When the violator lives in California, for example, what can a Florida court do to protect the petitioner? Does a Florida court even have authority over a California resident? In legal terms, this is a question of “personal jurisdiction”. The answer may not be as easy to find as you would think. Florida’s “long arm” statute (Florida Statute 48.193) and the constitutional principle of “due process” work together to produce the answer. Long arm statutes dictate under what circumstances a state may reach out and touch residents from another state. For example, if a Michigan motor company manufactures a car that malfunctions and causes injuries to Florida residents, this is something that could allow Florida’s long arm statute to reach out and pull the Michigan motor company into a Florida court to defend against a law suit. Due process, on the other hand, deals with fairness and justice. It must be considered whether it is fair for Florida to reach out and pull in someone from outside of Florida. If looks at whether the California resident should expect to be sued in Florida and whether the California resident benefitted in any way from Florida’s protection or privileges.

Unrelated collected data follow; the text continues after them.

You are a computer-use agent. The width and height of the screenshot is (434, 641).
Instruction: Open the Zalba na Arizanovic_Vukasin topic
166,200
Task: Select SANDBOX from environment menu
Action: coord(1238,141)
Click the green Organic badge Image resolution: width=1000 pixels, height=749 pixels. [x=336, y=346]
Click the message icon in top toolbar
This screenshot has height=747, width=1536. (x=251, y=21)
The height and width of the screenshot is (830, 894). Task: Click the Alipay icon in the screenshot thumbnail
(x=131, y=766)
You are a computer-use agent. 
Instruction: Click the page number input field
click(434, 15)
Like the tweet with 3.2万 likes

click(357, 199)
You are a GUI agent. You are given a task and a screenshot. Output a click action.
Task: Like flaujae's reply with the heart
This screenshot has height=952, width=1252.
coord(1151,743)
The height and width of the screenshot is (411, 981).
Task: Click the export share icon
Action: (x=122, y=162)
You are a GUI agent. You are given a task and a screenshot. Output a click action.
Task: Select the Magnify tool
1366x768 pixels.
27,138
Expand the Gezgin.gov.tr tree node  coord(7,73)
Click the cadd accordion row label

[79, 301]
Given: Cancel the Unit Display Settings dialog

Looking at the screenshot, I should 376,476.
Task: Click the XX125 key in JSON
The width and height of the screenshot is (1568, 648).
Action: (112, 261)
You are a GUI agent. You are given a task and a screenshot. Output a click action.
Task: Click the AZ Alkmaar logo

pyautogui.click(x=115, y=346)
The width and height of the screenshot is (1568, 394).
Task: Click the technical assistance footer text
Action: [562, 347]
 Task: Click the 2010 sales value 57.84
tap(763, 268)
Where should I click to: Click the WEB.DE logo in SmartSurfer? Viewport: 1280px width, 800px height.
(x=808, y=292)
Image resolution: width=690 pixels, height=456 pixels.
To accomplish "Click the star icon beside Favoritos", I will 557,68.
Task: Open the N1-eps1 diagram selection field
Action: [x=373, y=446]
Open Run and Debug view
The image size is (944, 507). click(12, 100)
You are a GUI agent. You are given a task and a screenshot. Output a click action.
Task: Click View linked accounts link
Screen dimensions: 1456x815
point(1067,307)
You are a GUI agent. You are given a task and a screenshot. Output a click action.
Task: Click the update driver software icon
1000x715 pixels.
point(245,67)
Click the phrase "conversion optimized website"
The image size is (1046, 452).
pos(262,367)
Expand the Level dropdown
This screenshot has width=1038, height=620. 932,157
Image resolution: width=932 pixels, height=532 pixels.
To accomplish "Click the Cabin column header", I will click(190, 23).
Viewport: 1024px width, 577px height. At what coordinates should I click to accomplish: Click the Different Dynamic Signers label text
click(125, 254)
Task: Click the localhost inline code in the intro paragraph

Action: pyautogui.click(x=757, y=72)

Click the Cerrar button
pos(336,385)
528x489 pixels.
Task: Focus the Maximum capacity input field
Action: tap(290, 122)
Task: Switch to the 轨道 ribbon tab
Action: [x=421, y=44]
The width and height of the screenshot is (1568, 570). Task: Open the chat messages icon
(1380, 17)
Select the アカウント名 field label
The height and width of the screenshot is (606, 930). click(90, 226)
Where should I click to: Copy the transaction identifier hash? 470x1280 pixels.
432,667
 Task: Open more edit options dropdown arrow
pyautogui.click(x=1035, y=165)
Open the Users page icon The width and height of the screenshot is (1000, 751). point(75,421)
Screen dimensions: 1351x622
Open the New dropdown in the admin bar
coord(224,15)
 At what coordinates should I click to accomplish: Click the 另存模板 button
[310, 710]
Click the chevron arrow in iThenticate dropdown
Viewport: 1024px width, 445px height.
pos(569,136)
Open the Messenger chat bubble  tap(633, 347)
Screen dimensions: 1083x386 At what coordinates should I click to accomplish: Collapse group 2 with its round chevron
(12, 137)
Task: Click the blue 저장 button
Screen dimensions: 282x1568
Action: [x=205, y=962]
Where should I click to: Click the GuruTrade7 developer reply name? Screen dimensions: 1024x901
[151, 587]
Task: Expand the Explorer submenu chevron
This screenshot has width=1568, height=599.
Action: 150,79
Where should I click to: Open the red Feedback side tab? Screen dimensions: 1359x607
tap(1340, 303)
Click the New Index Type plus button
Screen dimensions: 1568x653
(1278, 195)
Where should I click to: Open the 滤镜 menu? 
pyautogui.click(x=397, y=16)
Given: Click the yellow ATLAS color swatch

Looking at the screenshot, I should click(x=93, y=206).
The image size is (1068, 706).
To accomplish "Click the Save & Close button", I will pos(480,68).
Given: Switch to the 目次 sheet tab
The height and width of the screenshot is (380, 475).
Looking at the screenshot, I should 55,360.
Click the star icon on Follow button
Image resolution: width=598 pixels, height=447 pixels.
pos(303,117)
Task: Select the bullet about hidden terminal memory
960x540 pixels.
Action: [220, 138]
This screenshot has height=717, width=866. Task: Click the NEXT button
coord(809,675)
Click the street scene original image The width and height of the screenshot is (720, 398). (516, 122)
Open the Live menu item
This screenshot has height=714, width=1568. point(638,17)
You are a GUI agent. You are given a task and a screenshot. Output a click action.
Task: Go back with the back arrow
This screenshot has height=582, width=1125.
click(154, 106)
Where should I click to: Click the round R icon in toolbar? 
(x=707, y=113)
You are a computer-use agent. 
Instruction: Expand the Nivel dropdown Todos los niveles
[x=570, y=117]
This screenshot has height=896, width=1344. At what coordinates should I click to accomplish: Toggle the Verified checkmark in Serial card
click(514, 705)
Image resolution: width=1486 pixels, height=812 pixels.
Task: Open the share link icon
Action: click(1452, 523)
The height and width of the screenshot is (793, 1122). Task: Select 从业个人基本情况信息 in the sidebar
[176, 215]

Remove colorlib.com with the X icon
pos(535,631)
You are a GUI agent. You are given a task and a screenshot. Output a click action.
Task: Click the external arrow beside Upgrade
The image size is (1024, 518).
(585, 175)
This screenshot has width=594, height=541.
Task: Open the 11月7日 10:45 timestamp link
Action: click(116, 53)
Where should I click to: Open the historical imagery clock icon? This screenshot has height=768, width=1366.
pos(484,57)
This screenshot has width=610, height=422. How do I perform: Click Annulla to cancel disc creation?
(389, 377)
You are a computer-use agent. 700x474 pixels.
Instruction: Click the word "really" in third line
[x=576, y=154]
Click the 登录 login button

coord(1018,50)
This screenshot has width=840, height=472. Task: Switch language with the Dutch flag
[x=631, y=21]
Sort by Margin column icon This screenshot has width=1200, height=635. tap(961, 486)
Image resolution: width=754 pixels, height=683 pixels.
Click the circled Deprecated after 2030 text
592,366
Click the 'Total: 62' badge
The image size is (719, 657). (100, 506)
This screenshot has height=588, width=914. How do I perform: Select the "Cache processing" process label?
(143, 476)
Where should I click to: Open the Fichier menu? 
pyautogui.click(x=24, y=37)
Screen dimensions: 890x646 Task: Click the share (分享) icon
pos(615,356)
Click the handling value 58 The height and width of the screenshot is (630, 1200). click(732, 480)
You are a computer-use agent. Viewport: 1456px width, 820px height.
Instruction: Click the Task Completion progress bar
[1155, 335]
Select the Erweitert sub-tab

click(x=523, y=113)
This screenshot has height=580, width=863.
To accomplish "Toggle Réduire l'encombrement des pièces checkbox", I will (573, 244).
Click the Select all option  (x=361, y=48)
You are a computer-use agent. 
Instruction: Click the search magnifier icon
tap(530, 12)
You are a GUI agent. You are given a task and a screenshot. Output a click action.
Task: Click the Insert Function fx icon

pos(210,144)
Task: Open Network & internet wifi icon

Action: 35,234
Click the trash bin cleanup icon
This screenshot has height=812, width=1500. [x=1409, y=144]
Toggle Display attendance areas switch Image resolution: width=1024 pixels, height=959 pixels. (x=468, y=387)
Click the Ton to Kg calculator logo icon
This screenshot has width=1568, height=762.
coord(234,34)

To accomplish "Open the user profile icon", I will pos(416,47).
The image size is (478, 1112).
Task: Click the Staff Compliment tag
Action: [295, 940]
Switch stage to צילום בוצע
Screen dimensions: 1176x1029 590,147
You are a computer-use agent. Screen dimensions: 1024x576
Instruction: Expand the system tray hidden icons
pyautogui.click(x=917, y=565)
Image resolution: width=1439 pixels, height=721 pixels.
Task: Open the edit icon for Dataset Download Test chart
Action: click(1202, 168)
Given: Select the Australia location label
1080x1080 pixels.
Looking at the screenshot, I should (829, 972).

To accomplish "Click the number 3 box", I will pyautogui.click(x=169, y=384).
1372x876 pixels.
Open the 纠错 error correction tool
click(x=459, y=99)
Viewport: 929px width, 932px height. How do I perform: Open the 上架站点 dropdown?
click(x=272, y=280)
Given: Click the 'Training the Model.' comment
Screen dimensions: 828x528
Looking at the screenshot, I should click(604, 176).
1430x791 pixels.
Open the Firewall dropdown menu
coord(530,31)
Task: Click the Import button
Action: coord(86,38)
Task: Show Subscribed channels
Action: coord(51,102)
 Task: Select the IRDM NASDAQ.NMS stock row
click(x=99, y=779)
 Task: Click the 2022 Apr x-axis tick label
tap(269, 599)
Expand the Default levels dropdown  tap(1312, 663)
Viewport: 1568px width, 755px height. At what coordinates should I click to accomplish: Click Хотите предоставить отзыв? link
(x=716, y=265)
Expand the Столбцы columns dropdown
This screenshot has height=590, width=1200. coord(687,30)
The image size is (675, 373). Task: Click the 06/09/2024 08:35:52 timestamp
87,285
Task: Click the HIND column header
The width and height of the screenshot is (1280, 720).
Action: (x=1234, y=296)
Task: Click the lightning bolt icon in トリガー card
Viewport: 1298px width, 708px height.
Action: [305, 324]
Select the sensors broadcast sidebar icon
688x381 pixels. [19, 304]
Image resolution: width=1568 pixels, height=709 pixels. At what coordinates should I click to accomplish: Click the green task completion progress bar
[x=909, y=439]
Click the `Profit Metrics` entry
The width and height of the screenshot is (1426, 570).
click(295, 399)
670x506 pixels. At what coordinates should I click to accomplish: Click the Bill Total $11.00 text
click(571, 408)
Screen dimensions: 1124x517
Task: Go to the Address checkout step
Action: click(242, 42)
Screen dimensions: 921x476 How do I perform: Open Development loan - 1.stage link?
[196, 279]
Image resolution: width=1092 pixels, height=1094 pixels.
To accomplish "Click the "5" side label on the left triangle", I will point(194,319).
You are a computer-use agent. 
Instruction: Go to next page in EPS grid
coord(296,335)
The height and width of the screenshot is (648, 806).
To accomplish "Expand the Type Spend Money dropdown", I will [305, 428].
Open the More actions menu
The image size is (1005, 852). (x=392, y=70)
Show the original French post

In the case of our hypothetical California resident who is cyberstalking a Florida resident, it has to be determined whether an act has taken place in Florida. Accessing a computer in California and sending electronic communications to a Florida recipient may be enough. Florida’s highest court has determined that an out of state defendant who posts defamatory statements on a website that was accessed by Florida residents can be sued in Florida, at least in a defamation suit. If you are on the receiving end or if someone out of state is harassing or stalking you, at the Law Office of David M. Goldman, PLLC, we can help. Call us today for a free initial consultation at (904) 685-1200.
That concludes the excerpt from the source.